As the social media giant continues to face controversy, investors will be keeping a close eye on the company’s Q2 results on Wednesday and their impact on the Facebook share price.
The company had an impressive first quarter, with both average revenue per user and overall revenue coming in above expectations. Average revenue per user came in at $6.42, with overall revenue of $15.08bn, topping forecasts of $6.39 and $14.98bn respectively. Daily and monthly active users were at 1.56bn and 2.38bn: both were in line with forecasts.
Facebook share price remains robust despite scrutiny
So far this year, the Facebook share price has risen more than 50% – more than double the rate of the Nasdaq’s composite index increase. As of yet, the company doesn’t appear to have been affected by a spate of unfavourable news and heightened scrutiny.
Indeed in April, investors shrugged off the announcement of a $5bn fine from the US Federal Trade Commission over privacy violations. On the day the fine was announced, the Facebook share price hit its highest price in nearly a year. The company took a $3bn one-off hit in its first quarter in anticipation of the settlement.
Facebook’s cryptocurrency, Libra, generates backlash
Facebook’s announcement in June that it will be launching its own digital currency, Libra, has also attracted scrutiny, in particular from the Trump administration. President Trump said he was ‘not comfortable’ about the idea of Facebook offering a cryptocurrency, and if they want to become a bank the group must seek a ‘banking charter’. US treasury secretary, Steven Mnuchin, also cautioned that the digital currency could be misused.
A range of other regulators and politicians, including the Bank of England’s governor Mark Carney, have promised that Libra will face one of the most heavily scrutinised technology launches in history.
This backlash could signal longer-term difficulties and increased regulatory tightening for the company. Last year the Facebook share price was damaged by a series of privacy controversies, including the Cambridge Analytica scandal. It is also facing a Justice Department investigation into its business practices, as well as stricter data-privacy legislation that could restrict how it collects and uses personal information.
What to expect from Facebook’s Q2 results
However, despite the attention it has attracted from politicians and regulators, Facebook’s Q2 outlook still looks largely positive. It is expected to reveal a profit of $5.4bn for the three months to June on Wednesday, which would make it the company’s second most profitable quarter ever.
Revenues are predicted to come in at $16.5bn, with earnings per share of $1.87 expected, up from the $1.75 forecast at the beginning of the quarter. Analysts are looking for monthly active users of 2.41bn, which would be an increase of 8% year-over-year.

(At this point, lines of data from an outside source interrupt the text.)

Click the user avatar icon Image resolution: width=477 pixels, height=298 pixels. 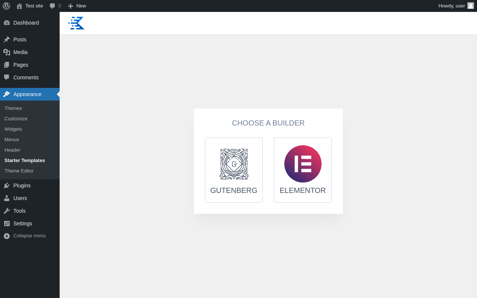coord(471,6)
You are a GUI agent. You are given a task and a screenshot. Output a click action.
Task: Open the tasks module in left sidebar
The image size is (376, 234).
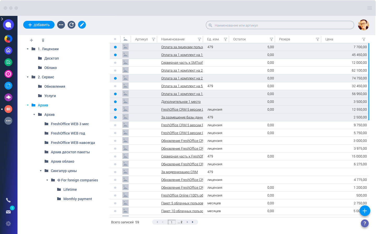click(x=8, y=62)
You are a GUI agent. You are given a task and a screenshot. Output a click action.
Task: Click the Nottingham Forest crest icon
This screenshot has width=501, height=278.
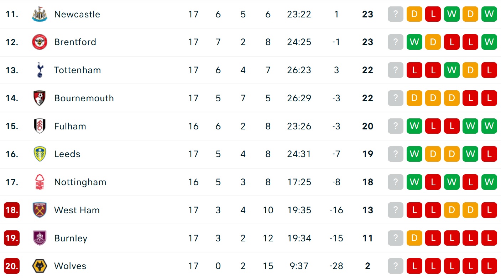40,182
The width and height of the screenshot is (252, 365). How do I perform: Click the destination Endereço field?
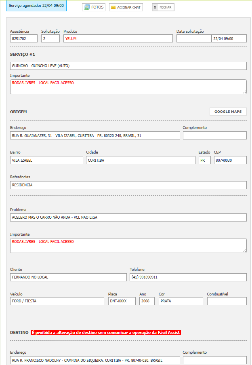pyautogui.click(x=95, y=360)
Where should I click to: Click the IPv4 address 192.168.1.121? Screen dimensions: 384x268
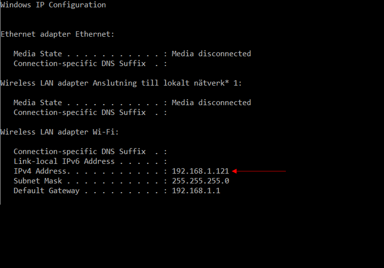pyautogui.click(x=200, y=171)
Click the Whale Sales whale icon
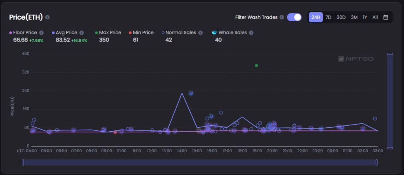 coord(214,32)
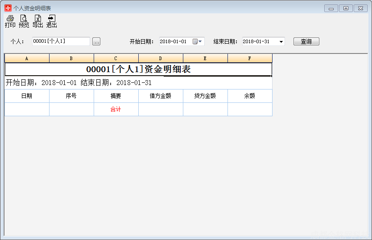372x240 pixels.
Task: Click the 摘要 column heading cell
Action: [116, 96]
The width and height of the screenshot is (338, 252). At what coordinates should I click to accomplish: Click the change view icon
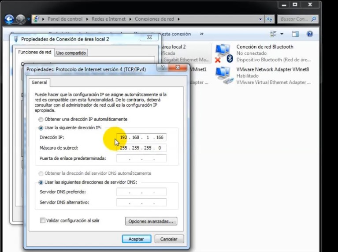(x=273, y=34)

The company’s potential to continue to reach new users in emerging markets, such as India, should continue to serve it well. But while the number of users continues to expand, the rate of growth and frequency of usage is slowing. A series of privacy breaches and the high-level scrutiny Facebook has seen, could have impacted on consumers’ perceptions of the company, and higher costs as it employs extra staff to scrutinise online content may weigh on its margins.
The potential for a shift in user engagement was highlighted last week when Netflix, who also list on the Nasdaq with Facebook, fell short of its forecasts for new subscribers. Facebook releases Q2 results after US markets close on Wednesday.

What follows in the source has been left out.